6th Inspector-General of Police (Malaysia)
- In office 8 January 1999 – 4 November 2003
- Monarchs: Ja'afar Salahuddin Sirajuddin
- Minister: Mahathir Mohamad Abdullah Ahmad Badawi
- Preceded by: Abdul Rahim Mohd. Noor
- Succeeded by: Mohd Bakri Omar

Personal details
- Born: 5 November 1946 (age 79) Hilir Perak, Perak, Malayan Union
- Spouse: Puan Sri Rokiah Ismail
- Children: 4

= Norian Mai =

Malaysian police chief

Norian Mai (born 5 November 1946) was the sixth inspector-general of police of Malaysia and served from 8 January 1999 until his retirement on 4 November 2003.

== Education ==
Norian attended Government English School in Teluk Intan in 1959 and Sultan Alam Shah School in Kuala Lumpur in 1964. He graduated from the University of Malaya in 1982 with a Bachelor of Arts in history.

== Career ==

Norian joined the Royal Malaysia Police as a Cadet Assistant Superintendent on 8 November 1969. He served various positions including Officer-in-Charge of Police District (OCPD) of Jasin and OCPD of Petaling Jaya.

On 31 December 1984, he was appointed Terengganu Police Chief. On 31 December 1992, he was appointed Selangor Police Chief. On 1 April 1994, he transferred to Bukit Aman to become Director of Special Branch. Norian Mai became the Deputy Inspector-General of Police on 6 May 1997 who replaced Samsuri Arshad.

=== Inspector-General of Police ===
On 8 January 1999, Norian became the Inspector-General of Police when his predecessor Abdul Rahim Mohd Noor resigned over the beating of former Deputy Prime Minister Anwar Ibrahim at the Bukit Aman police lock-up.

== Post-career ==
Norian founded Yayasan Pengaman Malaysia in 2011 and became its Founding Chairman.
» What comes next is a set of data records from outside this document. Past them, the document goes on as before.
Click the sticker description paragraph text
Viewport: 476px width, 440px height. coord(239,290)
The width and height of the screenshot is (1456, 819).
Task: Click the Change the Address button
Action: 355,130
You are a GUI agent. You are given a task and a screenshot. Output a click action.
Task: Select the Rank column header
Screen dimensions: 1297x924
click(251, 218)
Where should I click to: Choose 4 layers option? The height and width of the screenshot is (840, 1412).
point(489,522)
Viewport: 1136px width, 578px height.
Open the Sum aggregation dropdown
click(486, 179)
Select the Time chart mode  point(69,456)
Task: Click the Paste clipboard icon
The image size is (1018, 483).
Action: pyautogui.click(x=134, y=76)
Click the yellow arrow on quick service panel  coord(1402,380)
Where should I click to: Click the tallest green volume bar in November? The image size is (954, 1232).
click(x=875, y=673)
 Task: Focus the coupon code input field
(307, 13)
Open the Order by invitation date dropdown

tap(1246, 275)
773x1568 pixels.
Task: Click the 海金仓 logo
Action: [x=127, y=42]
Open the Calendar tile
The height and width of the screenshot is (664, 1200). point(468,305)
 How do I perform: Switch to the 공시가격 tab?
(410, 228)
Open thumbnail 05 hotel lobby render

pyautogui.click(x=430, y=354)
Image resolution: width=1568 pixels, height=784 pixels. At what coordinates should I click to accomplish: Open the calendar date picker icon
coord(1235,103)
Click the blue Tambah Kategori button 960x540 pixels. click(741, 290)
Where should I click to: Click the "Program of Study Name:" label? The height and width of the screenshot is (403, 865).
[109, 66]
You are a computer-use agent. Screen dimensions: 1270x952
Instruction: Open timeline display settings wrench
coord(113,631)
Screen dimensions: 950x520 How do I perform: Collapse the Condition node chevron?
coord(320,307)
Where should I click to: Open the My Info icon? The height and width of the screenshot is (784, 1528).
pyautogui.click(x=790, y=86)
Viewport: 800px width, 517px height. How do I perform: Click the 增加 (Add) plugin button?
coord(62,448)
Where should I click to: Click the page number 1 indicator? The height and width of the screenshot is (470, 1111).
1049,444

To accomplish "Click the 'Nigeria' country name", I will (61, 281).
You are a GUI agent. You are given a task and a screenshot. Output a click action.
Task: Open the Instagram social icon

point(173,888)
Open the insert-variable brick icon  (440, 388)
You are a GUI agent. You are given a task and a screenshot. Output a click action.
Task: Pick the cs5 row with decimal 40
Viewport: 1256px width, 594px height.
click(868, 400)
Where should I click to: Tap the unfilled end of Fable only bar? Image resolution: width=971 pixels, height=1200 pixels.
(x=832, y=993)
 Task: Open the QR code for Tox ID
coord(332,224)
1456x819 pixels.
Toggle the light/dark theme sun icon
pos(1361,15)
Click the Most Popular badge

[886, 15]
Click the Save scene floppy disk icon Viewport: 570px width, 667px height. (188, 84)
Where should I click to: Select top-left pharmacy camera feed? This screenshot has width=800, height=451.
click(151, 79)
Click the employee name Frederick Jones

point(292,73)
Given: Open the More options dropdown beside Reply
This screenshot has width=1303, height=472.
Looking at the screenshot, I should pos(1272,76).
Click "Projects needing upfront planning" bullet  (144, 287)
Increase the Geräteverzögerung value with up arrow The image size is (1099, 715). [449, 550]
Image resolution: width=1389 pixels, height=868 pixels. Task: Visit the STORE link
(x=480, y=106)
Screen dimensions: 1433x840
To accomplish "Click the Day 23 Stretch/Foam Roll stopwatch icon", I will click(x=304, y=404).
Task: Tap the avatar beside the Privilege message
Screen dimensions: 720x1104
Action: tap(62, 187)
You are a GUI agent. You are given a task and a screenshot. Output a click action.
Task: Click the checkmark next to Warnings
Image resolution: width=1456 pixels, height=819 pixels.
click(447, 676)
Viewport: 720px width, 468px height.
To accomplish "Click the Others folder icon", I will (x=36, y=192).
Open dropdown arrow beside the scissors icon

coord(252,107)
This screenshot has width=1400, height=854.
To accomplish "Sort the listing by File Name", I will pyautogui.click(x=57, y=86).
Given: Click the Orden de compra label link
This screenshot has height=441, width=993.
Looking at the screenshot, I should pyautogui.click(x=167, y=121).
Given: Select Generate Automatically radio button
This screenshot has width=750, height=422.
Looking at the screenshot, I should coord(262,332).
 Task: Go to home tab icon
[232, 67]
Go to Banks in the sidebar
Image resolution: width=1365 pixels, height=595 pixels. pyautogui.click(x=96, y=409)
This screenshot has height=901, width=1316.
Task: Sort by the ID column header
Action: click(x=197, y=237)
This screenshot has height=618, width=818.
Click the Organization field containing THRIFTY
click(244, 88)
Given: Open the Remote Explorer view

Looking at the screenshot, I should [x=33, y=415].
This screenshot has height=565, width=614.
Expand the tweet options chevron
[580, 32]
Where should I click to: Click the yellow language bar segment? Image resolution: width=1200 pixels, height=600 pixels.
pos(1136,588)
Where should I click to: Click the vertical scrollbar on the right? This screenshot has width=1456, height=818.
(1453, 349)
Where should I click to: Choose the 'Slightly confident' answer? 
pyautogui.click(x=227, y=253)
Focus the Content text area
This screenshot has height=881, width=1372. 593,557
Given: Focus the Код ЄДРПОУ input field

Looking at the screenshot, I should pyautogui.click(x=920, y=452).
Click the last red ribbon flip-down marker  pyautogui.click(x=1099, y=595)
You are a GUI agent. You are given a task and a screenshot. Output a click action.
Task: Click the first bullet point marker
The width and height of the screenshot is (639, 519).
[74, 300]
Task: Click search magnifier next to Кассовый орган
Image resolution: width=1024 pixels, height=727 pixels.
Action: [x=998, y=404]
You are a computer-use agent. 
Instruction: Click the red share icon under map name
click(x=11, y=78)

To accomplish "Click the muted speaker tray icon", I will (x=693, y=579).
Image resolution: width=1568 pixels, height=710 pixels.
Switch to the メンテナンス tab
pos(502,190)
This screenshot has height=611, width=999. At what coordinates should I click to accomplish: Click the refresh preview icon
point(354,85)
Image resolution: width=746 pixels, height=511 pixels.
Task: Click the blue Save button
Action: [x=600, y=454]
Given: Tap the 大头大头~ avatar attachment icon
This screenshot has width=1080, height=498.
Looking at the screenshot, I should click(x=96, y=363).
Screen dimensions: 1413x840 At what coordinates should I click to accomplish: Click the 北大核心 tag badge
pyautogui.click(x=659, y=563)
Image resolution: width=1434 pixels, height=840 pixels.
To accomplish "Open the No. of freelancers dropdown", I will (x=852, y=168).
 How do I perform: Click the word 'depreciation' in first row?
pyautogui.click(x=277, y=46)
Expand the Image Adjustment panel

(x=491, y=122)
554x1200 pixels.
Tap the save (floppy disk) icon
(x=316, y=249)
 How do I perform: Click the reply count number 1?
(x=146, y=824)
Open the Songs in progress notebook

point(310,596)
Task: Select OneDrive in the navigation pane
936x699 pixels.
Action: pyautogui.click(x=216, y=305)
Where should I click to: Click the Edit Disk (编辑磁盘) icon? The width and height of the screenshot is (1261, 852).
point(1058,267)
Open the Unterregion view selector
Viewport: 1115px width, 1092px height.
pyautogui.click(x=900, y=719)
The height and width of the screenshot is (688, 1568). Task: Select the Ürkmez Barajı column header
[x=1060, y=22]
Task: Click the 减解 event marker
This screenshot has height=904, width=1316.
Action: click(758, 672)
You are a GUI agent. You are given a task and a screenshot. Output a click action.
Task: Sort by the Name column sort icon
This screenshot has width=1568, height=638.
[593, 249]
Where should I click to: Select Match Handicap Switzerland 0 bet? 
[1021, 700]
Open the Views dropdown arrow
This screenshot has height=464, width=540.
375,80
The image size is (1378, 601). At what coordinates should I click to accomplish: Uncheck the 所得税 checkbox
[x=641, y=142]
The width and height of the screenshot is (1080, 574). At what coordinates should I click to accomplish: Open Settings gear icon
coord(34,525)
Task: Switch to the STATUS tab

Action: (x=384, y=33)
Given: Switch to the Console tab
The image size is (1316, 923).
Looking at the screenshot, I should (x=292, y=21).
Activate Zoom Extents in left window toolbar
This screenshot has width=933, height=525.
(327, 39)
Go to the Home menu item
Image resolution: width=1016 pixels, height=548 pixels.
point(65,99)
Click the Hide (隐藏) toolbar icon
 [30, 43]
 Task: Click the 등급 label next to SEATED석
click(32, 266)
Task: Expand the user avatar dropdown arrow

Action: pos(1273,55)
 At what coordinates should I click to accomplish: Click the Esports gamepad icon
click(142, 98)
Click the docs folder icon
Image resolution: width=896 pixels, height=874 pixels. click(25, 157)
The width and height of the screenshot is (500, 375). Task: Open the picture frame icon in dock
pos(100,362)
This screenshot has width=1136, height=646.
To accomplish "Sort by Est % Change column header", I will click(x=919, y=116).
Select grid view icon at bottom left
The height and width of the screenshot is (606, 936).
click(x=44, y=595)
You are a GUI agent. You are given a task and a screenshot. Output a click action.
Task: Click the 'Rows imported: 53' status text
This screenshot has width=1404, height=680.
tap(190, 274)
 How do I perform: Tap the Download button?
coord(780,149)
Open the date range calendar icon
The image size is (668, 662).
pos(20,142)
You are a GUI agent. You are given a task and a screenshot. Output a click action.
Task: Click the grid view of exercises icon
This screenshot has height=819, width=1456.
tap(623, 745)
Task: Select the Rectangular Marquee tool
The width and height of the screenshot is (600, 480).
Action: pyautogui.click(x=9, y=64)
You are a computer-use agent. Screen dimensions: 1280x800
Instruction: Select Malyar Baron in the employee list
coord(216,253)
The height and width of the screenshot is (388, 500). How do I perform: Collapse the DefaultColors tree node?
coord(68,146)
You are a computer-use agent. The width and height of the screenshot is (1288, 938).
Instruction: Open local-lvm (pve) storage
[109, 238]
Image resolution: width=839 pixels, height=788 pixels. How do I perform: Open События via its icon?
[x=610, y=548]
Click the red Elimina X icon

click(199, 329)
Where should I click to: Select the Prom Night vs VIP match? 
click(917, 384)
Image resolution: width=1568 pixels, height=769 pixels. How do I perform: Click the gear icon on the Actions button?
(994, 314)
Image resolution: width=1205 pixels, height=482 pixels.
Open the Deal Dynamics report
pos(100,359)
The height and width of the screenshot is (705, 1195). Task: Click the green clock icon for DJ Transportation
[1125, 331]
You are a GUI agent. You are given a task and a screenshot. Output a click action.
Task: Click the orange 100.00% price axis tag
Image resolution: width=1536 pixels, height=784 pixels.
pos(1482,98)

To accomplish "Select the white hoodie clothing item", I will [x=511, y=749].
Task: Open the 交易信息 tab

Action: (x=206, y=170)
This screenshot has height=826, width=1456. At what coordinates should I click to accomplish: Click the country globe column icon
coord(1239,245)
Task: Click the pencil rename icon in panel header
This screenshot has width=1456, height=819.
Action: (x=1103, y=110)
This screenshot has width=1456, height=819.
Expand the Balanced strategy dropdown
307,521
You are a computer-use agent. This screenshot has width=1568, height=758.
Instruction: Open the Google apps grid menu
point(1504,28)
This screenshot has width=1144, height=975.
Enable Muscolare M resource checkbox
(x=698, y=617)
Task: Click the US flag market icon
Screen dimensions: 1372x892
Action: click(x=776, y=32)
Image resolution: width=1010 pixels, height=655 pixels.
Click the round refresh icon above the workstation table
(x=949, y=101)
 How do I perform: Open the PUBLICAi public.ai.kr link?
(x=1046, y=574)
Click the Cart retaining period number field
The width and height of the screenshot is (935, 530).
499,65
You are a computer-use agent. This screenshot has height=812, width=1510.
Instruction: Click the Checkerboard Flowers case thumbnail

He has been Chairman of Perdana Global Peace Foundation as well.

In 2019, Norian sat in the Royal Commission of Inquiry on Wang Kelian along with seven other members as deputy to Chairman Arifin Zakaria.

On 9 February 2021, he was appointed to the Emergency Independent Special Committee along with 18 other members to advise the Yang di-Pertuan Agong on matters related to the ending of the Proclamation of Emergency in the country.

==Honours==
- Malaysia
  - Commander of the Order of the Defender of the Realm (PMN) – Tan Sri (2001)
  - Commander of the Order of Loyalty to the Crown of Malaysia (PSM) – Tan Sri (1998)
  - Officer of the Order of the Defender of the Realm (KMN) (1983)
- Royal Malaysia Police
  - Courageous Commander of the Most Gallant Police Order (PGPP) (1997)
- Pahang
  - Knight Grand Companion of the Order of Sultan Ahmad Shah of Pahang (SSAP) – Dato' Sri (2003)
  - Knight Grand Companion of the Order of the Crown of Pahang (SIMP) – formerly Dato', now Dato' Indera (1997)
- Perak
  - Knight Grand Commander of the Order of Taming Sari (SPTS) – Dato' Seri Panglima (1998)
  - Knight Commander of the Order of Taming Sari (DPTS) – Dato' Pahlawan (1993)
- Sabah
  - Commander of the Order of Kinabalu (PGDK) – Datuk (1996)
- Sarawak
  - Knight Commander of the Most Exalted Order of the Star of Sarawak (PNBS) – Dato Sri (2003)
- Terengganu
  - Knight Grand Companion of the Order of Sultan Mizan Zainal Abidin of Terengganu (SSMZ) – Dato' Seri (2003)
  - Companion of the Order of the Crown of Terengganu (SMT) (1987)

===Foreign honours===
- Thailand
  - Knight Grand Cross of the Order of the Crown of Thailand (GCCT) (2000)
- Indonesia
  - National Police Meritorious Service Star 1st Class (BB) (2002)
- Singapore
  - Recipient of the Darjah Utama Bakti Cemerlang (DUBC) (2003)

== Family ==
Norian is married to Rokiah Ismail and has four children.